A client wants to chat about their upcoming renewal or a prospective partner wants to talk through some ideas. The thing is, you’ve woken up on the wrong side of bed, spilled coffee all over yourself, and are about to scream out of frustration—and it’s only 9 AM.
The key isn’t to cancel on them, but to explain that you’re busy (a small white lie for the greater gain of a more productive conversation later on) and would prefer to move the time if possible.
Particularly when you work with clients, it’s difficult to simply ask to move the time or have the conversation over email.
So, you’re going to have to go through with it.
Step one: Give yourself time to go through your notes and key talking points. Step two: Try to keep the conversation short and sweet if you can.
Maybe delivering some hard feedback to your co-worker is on your to-do list for today. If you’re already in a bad mood, it becomes practically impossible to contain your anger or resentment and approach that conversation appropriately.
OK, putting something like this off won’t be easy, nor do I necessarily suggest it. But in some instances it’s in your—and the other person’s—best interest to push a meeting so you’re prepared mentally and emotionally.
Try the following:
Hey, I know we have it on the calendar to discuss [topic] today, but to be honest I’m not sure I’m in the best headspace to talk through this. I want to ensure you’re getting the best feedback, so I wanted to see if you’re OK pushing our chat to [new suggested day and time]? Let me know if there’s anything you might need in the interim.
I really want to talk about this with you. However, it’s been a kind of hectic day and I want to give you my full attention. I know it’s not ideal, but could we set a time [tomorrow/this week] to tackle this properly?
The reality of the working world is that sometimes you can’t put off the difficult stuff, even on a bad day—and, in some circumstances, doing so will only hurt you and the other person involved in the long term.
Just when things couldn’t get worse, Jerry from legal shoots you an email that sends you into a tailspin. The icing on the cake? Your boss just got back to you about that report you sent over, and their delayed and curt response hits a nerve.
Lucky for you, most emails aren’t that urgent. If they were, the person probably would have said it out loud or scheduled an emergency meeting.
So, maybe give yourself a day (or even just a few hours) to cool off. If you’re not sure how long you can wait to respond, read this.
If you feel the need to send them something back before fully responding, use these lines.
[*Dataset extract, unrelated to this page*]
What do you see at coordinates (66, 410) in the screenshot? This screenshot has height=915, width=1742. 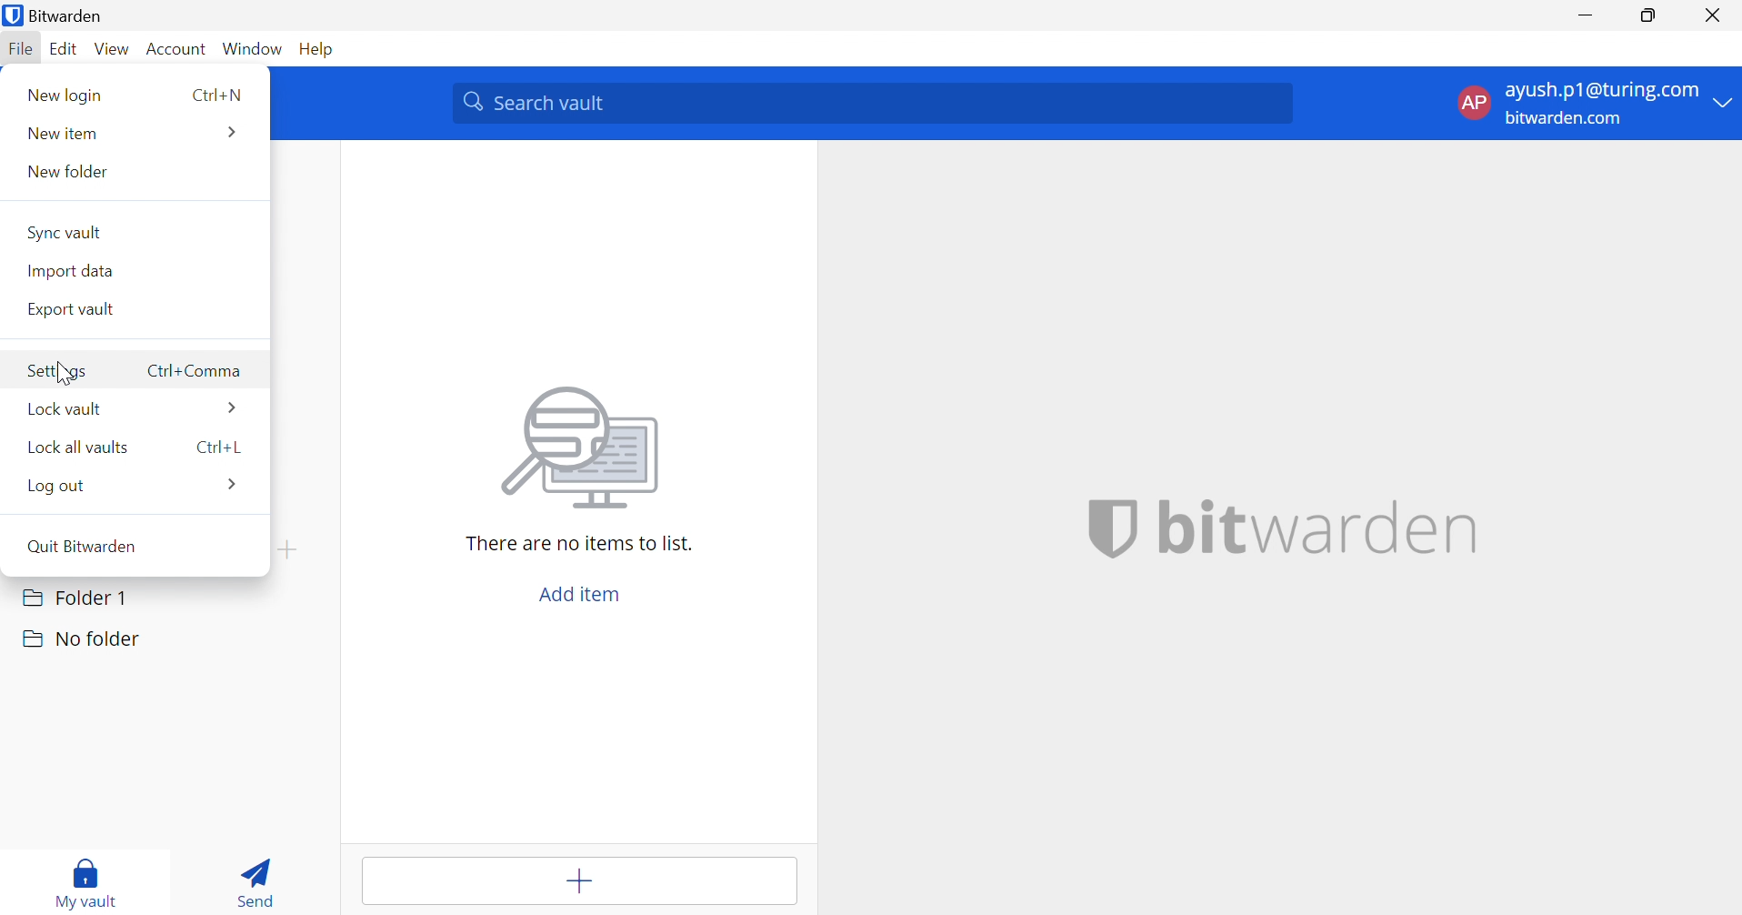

Let’s say it is urgent. Again, the beauty of email is you don’t have one shot at getting it right.
First, take your best crack at crafting an appropriate response. Then, leave it as a draft and come back to it a few minutes later and see if it sounds OK. You can also run it by a friend or colleague to review and make sure it doesn’t sound too bitter before hitting send.
Someone’s waiting for you to decide on your monthly budget or which initiative to move forward with. How can you possible make that kind of choice now?
Again, when something’s not urgent it’s probably smart to extend your deadline so you make the best decision for everyone involved. If you do this, you’ll want to let any waiting parties know that you’re on it and promise to get back to them on a specific day at a specific time so that everybody has the same expectations.
By end of day today, your manager expects an important written proposal from you. But with your day in a steady nosedive, you’re convinced you won’t make it until then—and certainly not with a stellar product in hand.
If you need a deadline extension (and feel comfortable asking for one), read this and give as much of a heads up as you possibly can.
You may have to do as much as you can and hope for the best. Having another set of eyes on it may help, as well as taking breaks and coming back to it with a fresh perspective.
It may make sense to tell your boss that while it’s done, it’s not your best work. Your manager might respond by granting you a little more time—without you having to explicitly ask for it.
Remember: This assignment may not be your pride and joy, but it’s one blip—you’ll have plenty of opportunities to redeem yourself and produce something great in the future (and you should plan on doing so).
Getting through a particularly bad day isn’t a cake walk, especially when you have to confront one of these brutal situations. The important thing to keep in mind is that these days (hopefully) don’t happen too often—which means you can have confidence that most of the time, these kinds of issues will be easier to handle.